The primary benefit to players and gaming houses alike is the use of provably fair smart contracts that anyone can verify, unlike other forms of online gambling where you have to take their word for it.
Opportunities: FOMO3D, a modern smart contract that pays a lump sum pot to the last person to put in money before a timer expires.
Challenges: All crypto gambling is essentially also placing a long side bet on the value of the currency. Imagine consistently winning at a slot machine, only to find out that when you cash out your chips, you have less money than you walked in with!
While charities do a lot of good in the world, they’re also one of the oldest and ripest opportunities for fraud. Sadly enough, many times the crying child in the picture is not the one receiving the donation.
But imagine if all donations were traceable, from donor to recipient.
Although we already have third party audit organizations like GiveWell that measure charities based on their auditable finances and outcomes, we still have to trust them to do what they say they will.
Charities are just starting to take advantage of blockchain tech to instill donor trust and help them manage their limited resources.
For example, Akshaya Patra, an Indian NGO serving millions of school lunches to disadvantaged children, used IoT sensors uploading food preparation data to a blockchain to more efficiently serve meals.
Their hope is that this data will not only be easily verifiable, and thus increase their donor’s trust, but will also lead to increased efficiency in their meal preparations. Preliminary results showed that the increased efficiency will allow them to serve millions of additional meals per year.

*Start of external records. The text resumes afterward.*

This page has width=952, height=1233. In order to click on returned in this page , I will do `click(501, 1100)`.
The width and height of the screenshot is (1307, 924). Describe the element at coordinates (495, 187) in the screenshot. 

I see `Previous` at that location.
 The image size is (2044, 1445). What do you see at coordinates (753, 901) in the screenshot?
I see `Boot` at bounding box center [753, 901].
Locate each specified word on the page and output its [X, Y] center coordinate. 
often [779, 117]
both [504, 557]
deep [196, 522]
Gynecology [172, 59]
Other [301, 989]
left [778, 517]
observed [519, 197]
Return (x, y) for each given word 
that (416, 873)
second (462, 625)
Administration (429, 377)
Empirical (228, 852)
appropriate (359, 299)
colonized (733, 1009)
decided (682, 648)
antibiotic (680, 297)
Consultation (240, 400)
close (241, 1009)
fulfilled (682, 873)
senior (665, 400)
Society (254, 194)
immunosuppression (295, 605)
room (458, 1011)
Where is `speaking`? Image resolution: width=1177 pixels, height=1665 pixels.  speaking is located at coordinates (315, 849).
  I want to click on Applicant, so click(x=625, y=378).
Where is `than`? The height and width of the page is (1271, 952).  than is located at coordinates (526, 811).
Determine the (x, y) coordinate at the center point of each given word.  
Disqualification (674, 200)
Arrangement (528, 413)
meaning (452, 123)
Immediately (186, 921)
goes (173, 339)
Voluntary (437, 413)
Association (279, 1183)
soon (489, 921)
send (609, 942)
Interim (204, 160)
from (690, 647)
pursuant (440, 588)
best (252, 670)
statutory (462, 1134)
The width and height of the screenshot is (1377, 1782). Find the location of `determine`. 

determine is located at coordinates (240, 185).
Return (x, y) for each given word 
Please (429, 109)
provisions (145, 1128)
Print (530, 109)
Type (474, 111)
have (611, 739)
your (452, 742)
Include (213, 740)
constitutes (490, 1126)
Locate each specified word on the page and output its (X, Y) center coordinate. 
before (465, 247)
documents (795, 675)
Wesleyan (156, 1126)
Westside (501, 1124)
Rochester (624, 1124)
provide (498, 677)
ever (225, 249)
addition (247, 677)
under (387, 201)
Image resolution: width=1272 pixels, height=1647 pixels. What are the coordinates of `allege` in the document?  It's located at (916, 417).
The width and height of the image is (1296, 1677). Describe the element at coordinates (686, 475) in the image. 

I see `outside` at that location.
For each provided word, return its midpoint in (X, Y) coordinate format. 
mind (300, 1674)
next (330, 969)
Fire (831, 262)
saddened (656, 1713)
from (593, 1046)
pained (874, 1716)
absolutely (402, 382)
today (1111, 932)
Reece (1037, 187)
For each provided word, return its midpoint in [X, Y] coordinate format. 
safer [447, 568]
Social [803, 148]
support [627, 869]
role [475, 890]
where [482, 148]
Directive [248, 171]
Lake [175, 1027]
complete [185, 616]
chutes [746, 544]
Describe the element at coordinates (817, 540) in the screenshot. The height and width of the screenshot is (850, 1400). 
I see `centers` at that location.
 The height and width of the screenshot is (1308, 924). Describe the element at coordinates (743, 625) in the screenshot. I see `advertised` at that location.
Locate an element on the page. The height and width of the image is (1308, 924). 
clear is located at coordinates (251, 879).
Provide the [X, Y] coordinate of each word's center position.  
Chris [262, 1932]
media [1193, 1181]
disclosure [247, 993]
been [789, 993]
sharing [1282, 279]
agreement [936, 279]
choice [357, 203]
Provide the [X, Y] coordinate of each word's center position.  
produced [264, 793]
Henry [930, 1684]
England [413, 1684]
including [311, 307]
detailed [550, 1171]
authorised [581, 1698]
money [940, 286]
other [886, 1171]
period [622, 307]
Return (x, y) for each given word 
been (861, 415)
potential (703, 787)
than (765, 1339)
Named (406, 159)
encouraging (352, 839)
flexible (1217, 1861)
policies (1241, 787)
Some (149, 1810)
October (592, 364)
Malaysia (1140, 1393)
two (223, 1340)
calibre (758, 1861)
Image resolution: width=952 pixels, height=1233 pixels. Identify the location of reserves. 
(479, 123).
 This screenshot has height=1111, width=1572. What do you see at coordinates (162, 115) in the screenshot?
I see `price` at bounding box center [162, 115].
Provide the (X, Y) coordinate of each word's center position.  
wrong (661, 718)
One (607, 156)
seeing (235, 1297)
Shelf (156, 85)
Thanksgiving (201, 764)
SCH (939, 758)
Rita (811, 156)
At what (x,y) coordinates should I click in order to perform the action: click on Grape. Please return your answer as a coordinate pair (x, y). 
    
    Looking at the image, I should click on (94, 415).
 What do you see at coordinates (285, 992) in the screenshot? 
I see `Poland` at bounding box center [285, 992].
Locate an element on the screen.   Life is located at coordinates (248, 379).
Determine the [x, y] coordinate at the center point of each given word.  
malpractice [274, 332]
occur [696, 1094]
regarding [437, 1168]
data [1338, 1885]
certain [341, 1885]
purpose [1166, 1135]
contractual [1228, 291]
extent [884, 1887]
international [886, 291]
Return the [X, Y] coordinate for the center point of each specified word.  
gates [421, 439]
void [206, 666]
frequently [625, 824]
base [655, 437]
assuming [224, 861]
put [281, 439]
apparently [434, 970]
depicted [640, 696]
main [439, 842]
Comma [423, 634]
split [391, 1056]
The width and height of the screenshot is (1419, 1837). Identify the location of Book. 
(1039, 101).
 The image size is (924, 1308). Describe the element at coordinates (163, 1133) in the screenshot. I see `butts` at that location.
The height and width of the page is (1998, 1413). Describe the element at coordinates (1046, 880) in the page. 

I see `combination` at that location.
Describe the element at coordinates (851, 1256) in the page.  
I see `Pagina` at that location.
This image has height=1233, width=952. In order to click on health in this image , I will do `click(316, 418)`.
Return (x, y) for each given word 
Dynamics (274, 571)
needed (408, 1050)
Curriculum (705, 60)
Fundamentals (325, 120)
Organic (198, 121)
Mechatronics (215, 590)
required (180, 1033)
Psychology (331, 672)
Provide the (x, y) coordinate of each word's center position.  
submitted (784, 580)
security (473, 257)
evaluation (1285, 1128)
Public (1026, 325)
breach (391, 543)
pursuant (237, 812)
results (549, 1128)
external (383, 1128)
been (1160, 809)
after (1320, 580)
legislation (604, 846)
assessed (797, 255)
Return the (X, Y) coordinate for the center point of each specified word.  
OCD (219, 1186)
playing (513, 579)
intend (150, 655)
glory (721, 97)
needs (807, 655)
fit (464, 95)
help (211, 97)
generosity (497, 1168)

Challenges: Charities already have limited, scrutinized budgets, and probably donate have the expertise to develop blockchain solutions in-house.
The immense interest in blockchain solutions has driven a lot of experimentation, but so far little change outside of the banking sector. However, these five industries are likely to see massive disruption in the next five years.
One thing’s for sure: competition is fierce to develop next-generation solutions to increase trust, decrease reliance on third-parties, and improve efficiency.